_THE TASK:_
Transcribe every line of text in each item below verbatim. Omit the pictures from your output.

++++++++

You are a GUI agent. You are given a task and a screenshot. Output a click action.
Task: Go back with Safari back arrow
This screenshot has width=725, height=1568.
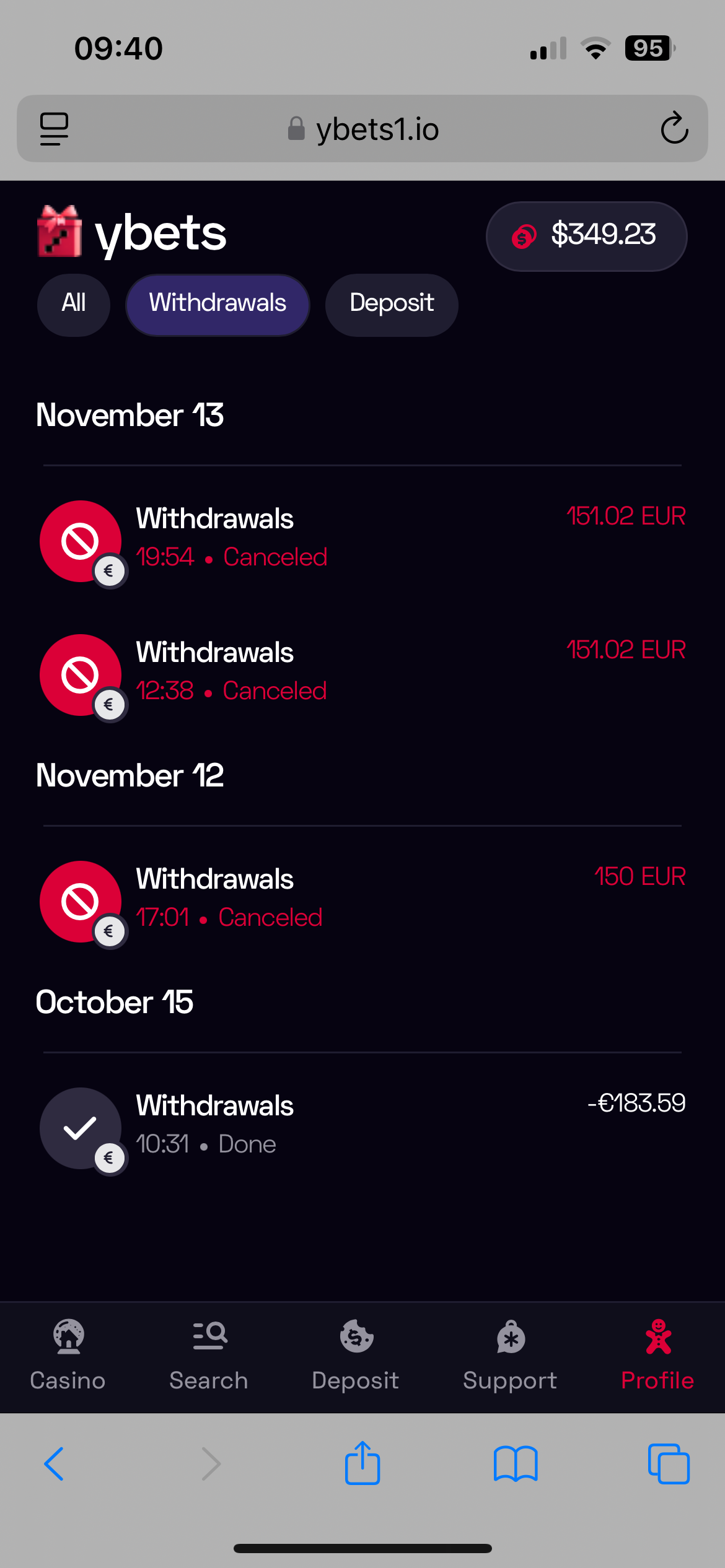pyautogui.click(x=54, y=1464)
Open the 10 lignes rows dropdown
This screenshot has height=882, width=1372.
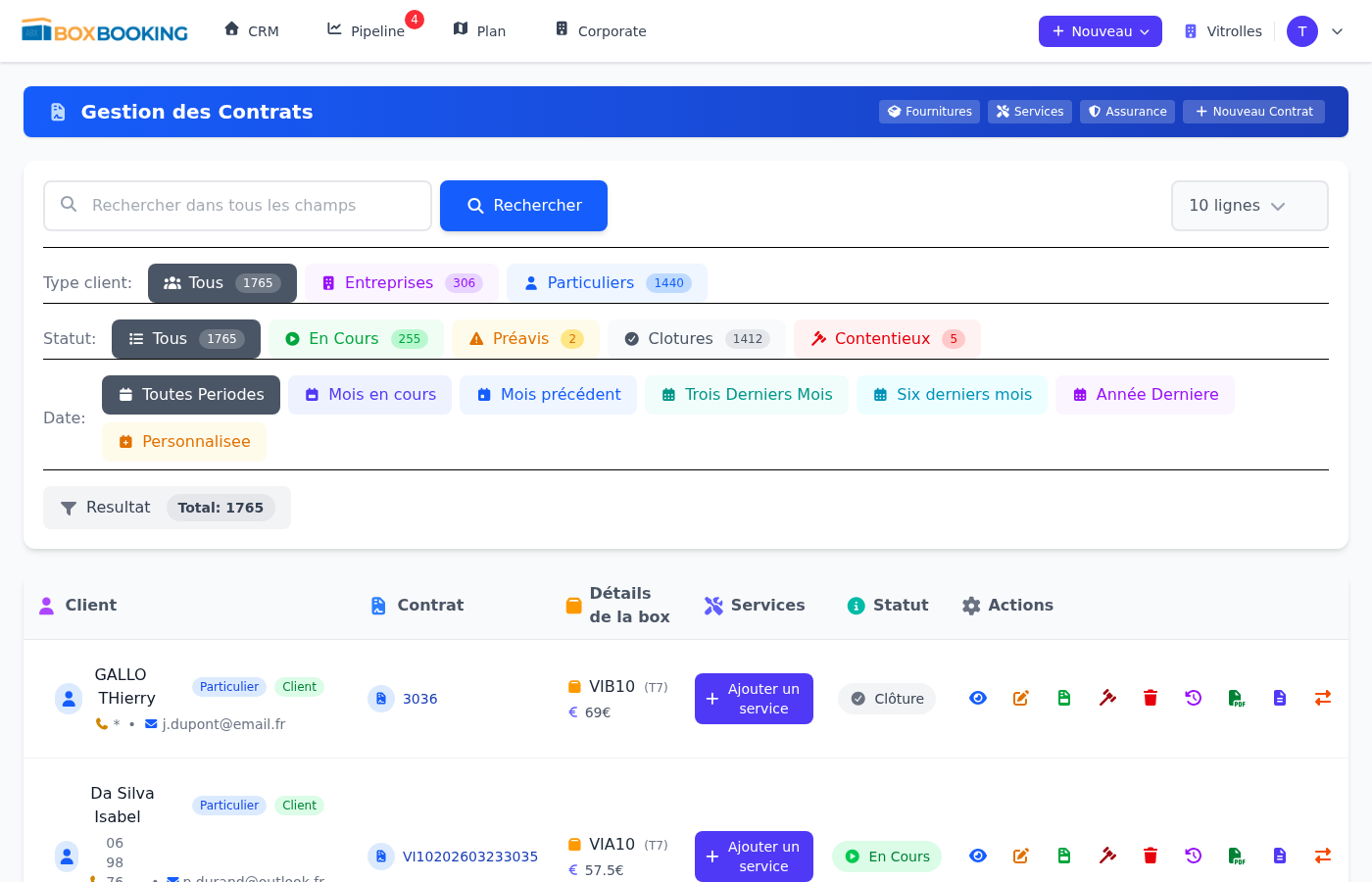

++++++++

_WRITTEN RESPONSE:_
You are a GUI agent. You are given a task and a screenshot. Output a click action.
Task: Go back with Safari back arrow
This screenshot has width=725, height=1568.
pyautogui.click(x=54, y=1464)
Open the 10 lignes rows dropdown
This screenshot has height=882, width=1372.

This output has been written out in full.